United States v. Scheurer

Citation55 F. Supp. 243
Decision Date20 March 1944
Docket NumberNo. 1162.,1162.
PartiesUNITED STATES v. SCHEURER.
CourtU.S. District Court — District of Oregon

Carl C. Donaugh, U. S. Atty., and J. Mason Dillard, Asst. U. S. Atty., both of Portland, Or., for plaintiff.

B. G. Skulason, of Portland, Or., for defendant.

JAMES ALGER FEE, District Judge.

A complaint for the cancellation of a certificate of naturalization, issued after the administration of an oath in this court to John Hans Scheurer on July 19, 1934, was brought by the United States under the provisions of the Act of 1940.1 After the issues were segregated by pre-trial conference and crystalized by order thereon, a trial was had. The evidence showed the defendant was a sheetmetal worker who came to this country from Germany in 1923. He had been a member of the armed forces of Germany and fought in the first World War as a private and then as an officer, receiving a promotion for bravery in the field. After the war he had become a member of the Stahlheim in Germany.
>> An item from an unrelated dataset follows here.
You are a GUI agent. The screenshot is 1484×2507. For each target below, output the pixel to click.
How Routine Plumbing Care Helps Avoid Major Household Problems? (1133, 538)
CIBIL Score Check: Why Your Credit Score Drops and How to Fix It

Upon coming to this country Scheurer joined a German Veteran's Association in Portland, Oregon. In March 1934, he filed a preliminary form for petition for citizenship and in April 1934, a statement of facts to be used in filing a petition for citizenship. His petition was filed. He was given what is described as a routine examination at the time of, and after the filing of, the petition for citizenship, by the examiners who, at that time, were employees of the Bureau of Naturalization, Department of Labor. His witnesses, also, were examined under oath. The chief object of these examiners was to establish the residence of petitioner for the required length of time, his knowledge as to the form of government of the United States, and the absence of a criminal record. Admittedly, in the case of Scheurer, when no criminal record was found, the examination was perfunctory. No further investigation was made in his case to check the validity of his other statements. On July 19, 1934, Scheurer was brought before this very court, together with a number of persons who expected to be naturalized, where the writer of this opinion was presiding. Mr. Thomas S. Griffing, one of the examiners, stated that a group of persons standing in the court, were citizens of the German Reich who had been examined as to their knowledge of government and found satisfactory and were recommended for admission.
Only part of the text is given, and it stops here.